### RECORDS FOR PROCESSING
☆ ☆ ☆ ☆
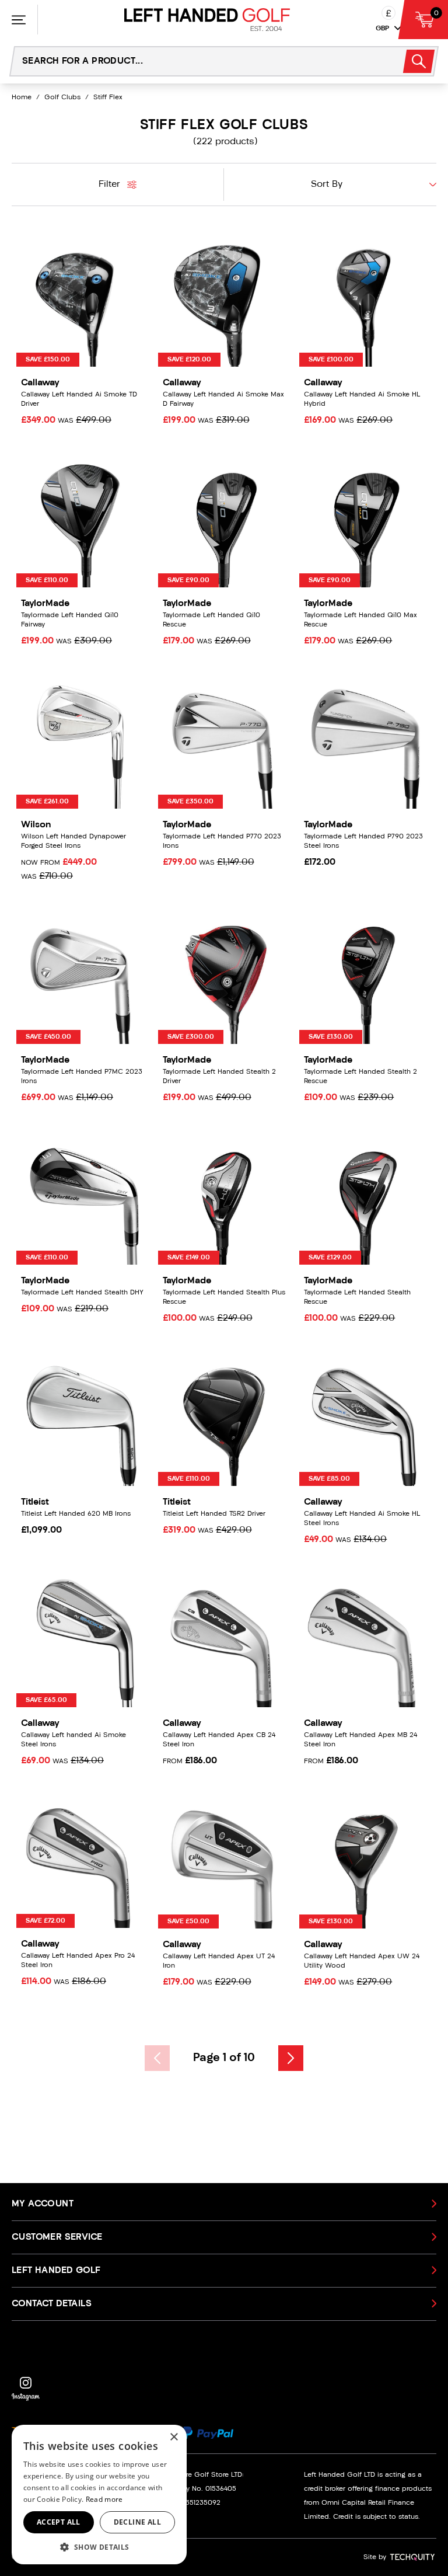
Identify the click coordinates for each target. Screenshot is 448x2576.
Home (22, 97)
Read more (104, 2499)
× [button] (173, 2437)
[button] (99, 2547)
☆ ☆ ☆ ☆
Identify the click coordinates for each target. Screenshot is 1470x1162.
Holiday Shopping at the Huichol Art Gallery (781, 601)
☆ ☆ ☆ ☆
### TASK REQUIREMENTS
If a line in the records above holds the string "each", copy it.

### ANSWER BOX
Identify the click coordinates for each target. Screenshot is 448x2576.
Identify the click coordinates for each target. Screenshot is 1470x1162.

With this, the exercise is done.